Future-dated values do not affect today's calculation until their effective date arrives.

Example:

  • Today is May 1.
  • Current position wage rate: $25.00
  • Future wage rate effective July 1: $28.00

Result:

  • May 1 calculation uses $25.00.
  • July 1 calculation uses $28.00.

Retroactive value

If a past effective date is entered, calculations for that past period can change.

Example:

  • A wage rate of $26.00 is entered with an effective start of January 1.
  • Reports for February use $26.00 after the value is approved.

Retroactive changes can affect historical summaries and reports because they change the value that applied on those dates.

Summary examples

Staffing Strategy overview values are point-in-time annualized run-rate values for the selected As of date. Planning reports are the place to review allocated period amounts across a date range.

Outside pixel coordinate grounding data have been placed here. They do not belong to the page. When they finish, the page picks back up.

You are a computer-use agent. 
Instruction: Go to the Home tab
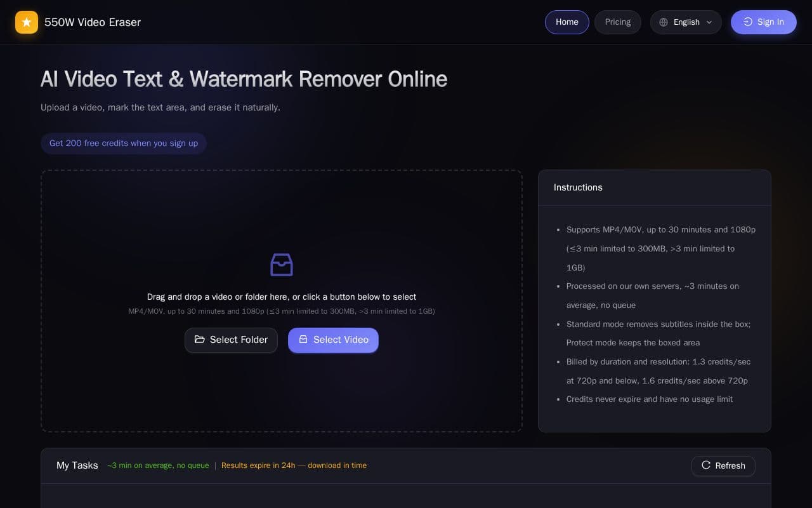pyautogui.click(x=567, y=22)
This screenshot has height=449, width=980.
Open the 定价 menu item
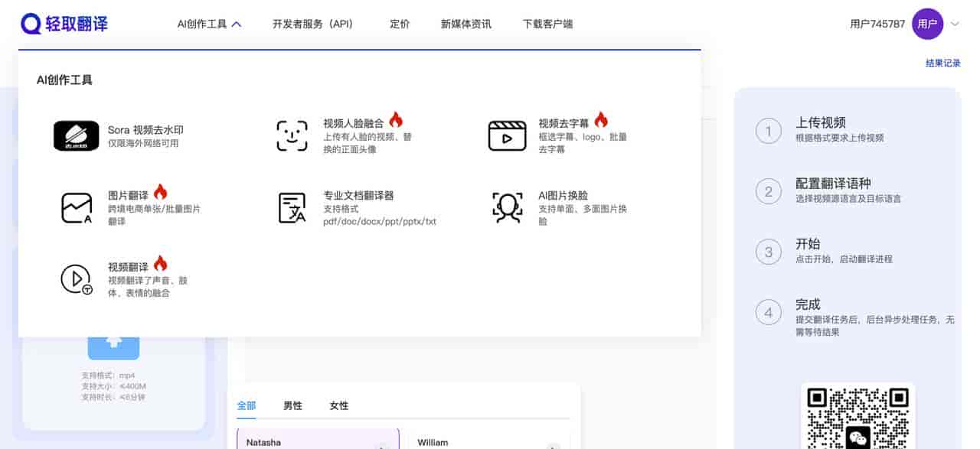coord(399,24)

In the Staffing Strategy overview and the position Calculation detail tab, FTE, headcount, position cost, and incumbent cost are the values that are active on the selected As of date. The cost columns are annualized run rates, not month-to-date, year-to-date, or fiscal-year amounts. In period reports, FTE and headcount are day-weighted averages because they represent staffing levels, and costs are allocated as period amounts. FTE values and FTE adjustment impacts are calculated to four decimal places, while currency results round to cents.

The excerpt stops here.